OMS afirma que vacinas são seguras e não possuem ligação com autismo
Em vídeo divulgado nesta segunda-feira (14), diretor da Organização Mundial da Saúde alertou contra mudanças em calendários de imunização sem respaldo científico.
Por Redação Diário Local
A Organização Mundial da Saúde (OMS) reafirmou a segurança das vacinas utilizadas na imunização infantil e declarou que não existem evidências científicas de que os imunizantes causem autismo. A posição foi apresentada pelo diretor-geral da organização, Tedros Adhanom Ghebreyesus, em vídeo divulgado nesta segunda-feira (14).
A manifestação da organização ocorre após autoridades dos Estados Unidos anunciarem mudanças na política de vacinação infantil. A medida gerou preocupação entre organizações e autoridades de saúde, uma vez que a OMS afirmou que as novas diretrizes adotadas no país não estão alinhadas com o conjunto de evidências científicas disponíveis.
A nova orientação do Centro de Controle e Prevenção de Doenças dos Estados Unidos (CDC) reduz de 18 para 11 o número de doenças para as quais a instituição recomenda a vacinação infantil. O documento também orienta o desmembramento da vacina tríplice viral (MMR), que protege contra sarampo, caxumba e rubéola.
Quais imunizações deixaram de ser recomendadas nos EUA?
As sete doenças e imunizações que deixaram de integrar a recomendação universal nos Estados Unidos são: Hepatite A, Hepatite B, Rotavírus, Doença meningocócica, Influenza (gripe), Covid-19 e Vírus sincicial respiratório (VSR/RSV). No caso do VSR, o calendário anterior utilizava a imunização por anticorpo monoclonal, e não propriamente uma vacina.
Segundo o diretor-geral da OMS, as recomendações de vacinação são avaliadas continuamente à medida que novos dados científicos são produzidos. A posição atual da organização é de que as vacinas recomendadas para crianças, incluindo a MMR, são seguras e não possuem relação com o autismo.

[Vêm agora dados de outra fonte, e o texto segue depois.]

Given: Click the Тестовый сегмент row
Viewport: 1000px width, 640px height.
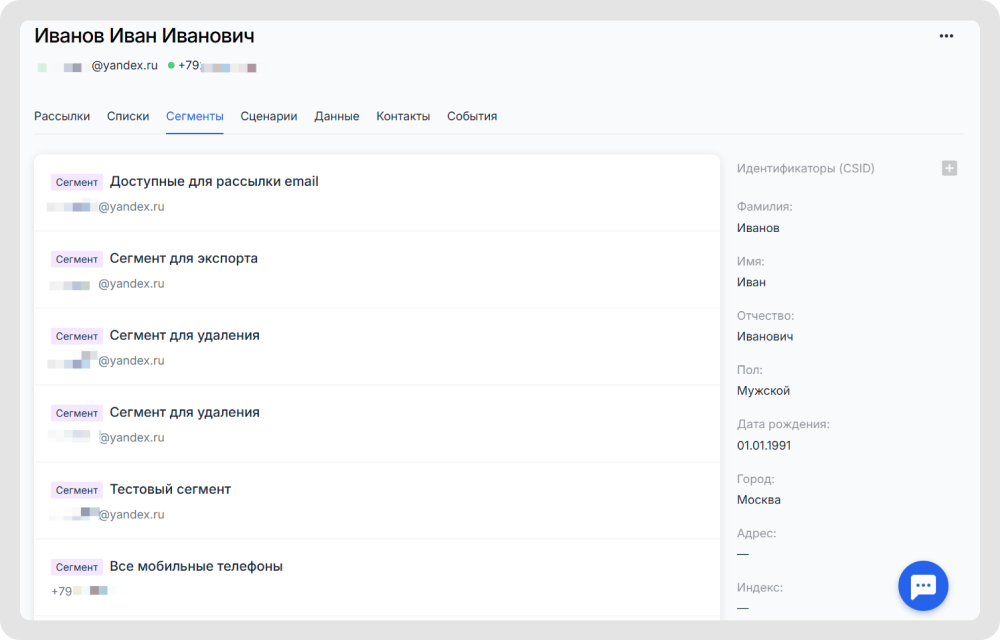Looking at the screenshot, I should pos(170,490).
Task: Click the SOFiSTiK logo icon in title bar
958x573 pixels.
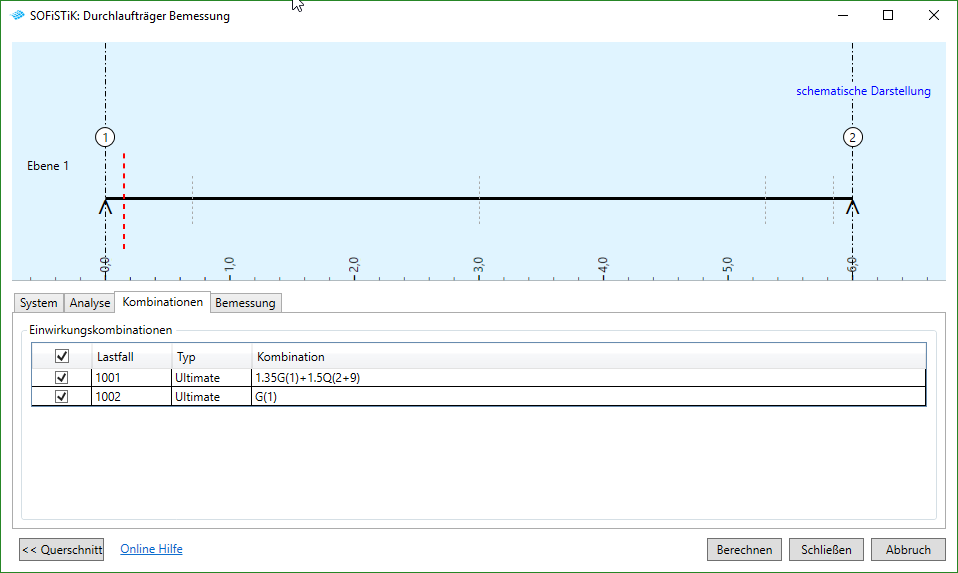Action: point(18,16)
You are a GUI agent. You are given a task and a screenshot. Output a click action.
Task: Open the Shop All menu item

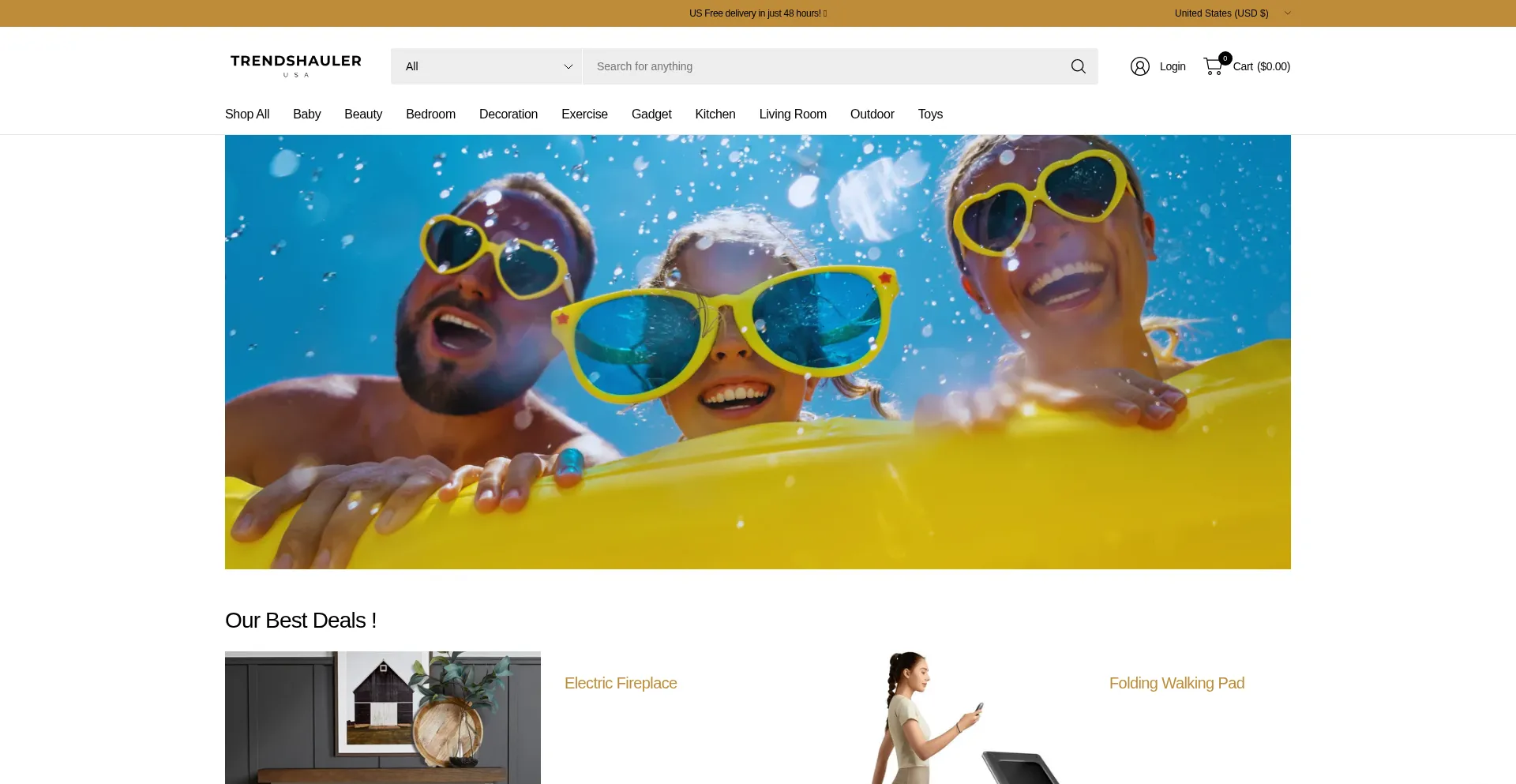247,114
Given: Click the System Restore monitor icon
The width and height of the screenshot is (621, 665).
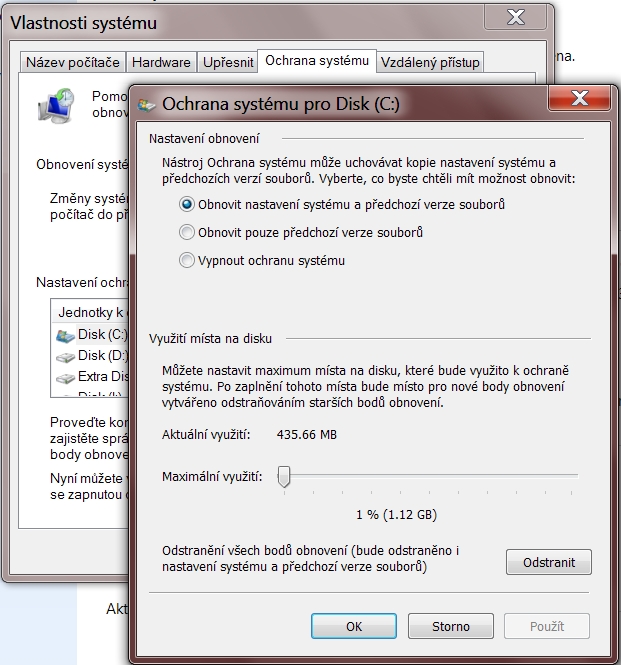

Quais são os riscos de alterar o calendário de vacinação?
A OMS alertou para os riscos de mudanças em calendários de imunização sem respaldo em evidências científicas. De acordo com Ghebreyesus, atrasar a aplicação das doses ou aumentar os intervalos entre elas não torna a vacinação mais segura.
Na avaliação da organização, alterações desse tipo podem ampliar o período em que bebês e crianças permanecem suscetíveis a doenças que podem provocar complicações graves. A organização defende que as políticas públicas de imunização devem ser baseadas em revisões científicas rigorosas, independentes e transparentes.
Para a OMS, as decisões sobre vacinação devem considerar as evidências disponíveis e preservar a proteção de todas as populações, com atenção especial aos grupos mais vulneráveis.